● EXERCISE REQUIREMENTS:
Locate the word "cell" in the entries below, then gather every line that holds it.

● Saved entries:
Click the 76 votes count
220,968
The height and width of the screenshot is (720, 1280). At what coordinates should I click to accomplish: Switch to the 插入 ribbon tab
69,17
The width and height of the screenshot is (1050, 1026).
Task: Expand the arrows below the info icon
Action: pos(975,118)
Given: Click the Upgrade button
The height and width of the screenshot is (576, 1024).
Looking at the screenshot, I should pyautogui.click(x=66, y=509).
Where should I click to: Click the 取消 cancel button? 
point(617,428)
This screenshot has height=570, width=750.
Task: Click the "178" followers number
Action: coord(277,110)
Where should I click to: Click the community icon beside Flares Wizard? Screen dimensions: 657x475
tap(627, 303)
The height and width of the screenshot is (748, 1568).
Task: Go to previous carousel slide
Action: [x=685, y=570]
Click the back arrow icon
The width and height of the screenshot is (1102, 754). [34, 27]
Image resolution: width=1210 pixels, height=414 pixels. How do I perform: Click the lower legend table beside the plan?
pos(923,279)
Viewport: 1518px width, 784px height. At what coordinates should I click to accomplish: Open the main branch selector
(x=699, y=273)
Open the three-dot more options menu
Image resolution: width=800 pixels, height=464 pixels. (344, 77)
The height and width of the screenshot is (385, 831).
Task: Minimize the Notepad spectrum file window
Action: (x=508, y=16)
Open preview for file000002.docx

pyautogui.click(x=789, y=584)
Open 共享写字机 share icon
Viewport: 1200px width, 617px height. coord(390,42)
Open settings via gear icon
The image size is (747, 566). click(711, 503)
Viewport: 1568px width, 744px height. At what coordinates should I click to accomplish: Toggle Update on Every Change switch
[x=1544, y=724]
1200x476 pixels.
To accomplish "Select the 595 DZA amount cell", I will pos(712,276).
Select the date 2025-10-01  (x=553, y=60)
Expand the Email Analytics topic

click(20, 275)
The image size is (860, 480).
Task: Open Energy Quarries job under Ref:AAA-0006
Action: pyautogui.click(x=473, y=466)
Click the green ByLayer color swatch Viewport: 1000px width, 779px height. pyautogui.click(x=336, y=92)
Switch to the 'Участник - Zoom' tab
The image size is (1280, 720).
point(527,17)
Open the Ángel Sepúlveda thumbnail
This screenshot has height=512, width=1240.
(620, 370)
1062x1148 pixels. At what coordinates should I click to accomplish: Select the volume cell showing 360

● EXERCISE OUTPUT:
To accomplish "Select the 595 DZA amount cell", I will pos(712,276).
1062x1148 pixels. At what coordinates should I click to accomplish: Select the volume cell showing 360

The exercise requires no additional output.